### Required action
In the records below, take the line containing "The width and height of the screenshot is (1248, 657)." and every line following it, and write them out exactly.

Stored records
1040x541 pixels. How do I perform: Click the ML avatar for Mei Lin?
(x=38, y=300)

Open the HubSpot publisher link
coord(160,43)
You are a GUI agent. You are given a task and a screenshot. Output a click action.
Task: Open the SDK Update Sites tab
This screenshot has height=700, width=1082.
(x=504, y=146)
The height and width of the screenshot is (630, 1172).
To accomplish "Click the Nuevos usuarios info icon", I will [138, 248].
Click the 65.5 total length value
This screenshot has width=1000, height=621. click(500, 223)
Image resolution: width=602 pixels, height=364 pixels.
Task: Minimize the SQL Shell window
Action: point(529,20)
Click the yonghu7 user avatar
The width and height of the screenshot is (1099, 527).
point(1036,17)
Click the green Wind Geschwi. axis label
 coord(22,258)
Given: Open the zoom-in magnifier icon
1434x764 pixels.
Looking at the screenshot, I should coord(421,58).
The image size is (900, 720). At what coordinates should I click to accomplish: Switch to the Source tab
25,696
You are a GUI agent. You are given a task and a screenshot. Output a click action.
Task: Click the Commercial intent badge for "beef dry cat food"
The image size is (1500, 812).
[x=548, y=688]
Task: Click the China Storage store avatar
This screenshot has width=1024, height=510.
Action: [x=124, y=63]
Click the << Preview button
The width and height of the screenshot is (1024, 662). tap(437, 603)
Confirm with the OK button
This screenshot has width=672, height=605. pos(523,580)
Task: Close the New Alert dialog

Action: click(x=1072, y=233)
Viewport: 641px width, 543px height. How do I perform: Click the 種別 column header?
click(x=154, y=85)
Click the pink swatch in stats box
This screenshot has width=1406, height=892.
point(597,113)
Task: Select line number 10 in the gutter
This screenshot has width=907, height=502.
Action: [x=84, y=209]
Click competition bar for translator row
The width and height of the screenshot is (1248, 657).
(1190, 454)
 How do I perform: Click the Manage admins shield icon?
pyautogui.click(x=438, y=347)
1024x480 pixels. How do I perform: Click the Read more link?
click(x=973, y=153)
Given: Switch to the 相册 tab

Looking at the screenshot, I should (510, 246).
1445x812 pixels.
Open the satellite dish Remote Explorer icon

### Answer space
The width and height of the screenshot is (1248, 657).
(1190, 454)
 How do I perform: Click the Manage admins shield icon?
pyautogui.click(x=438, y=347)
1024x480 pixels. How do I perform: Click the Read more link?
click(x=973, y=153)
Given: Switch to the 相册 tab

Looking at the screenshot, I should (510, 246).
1445x812 pixels.
Open the satellite dish Remote Explorer icon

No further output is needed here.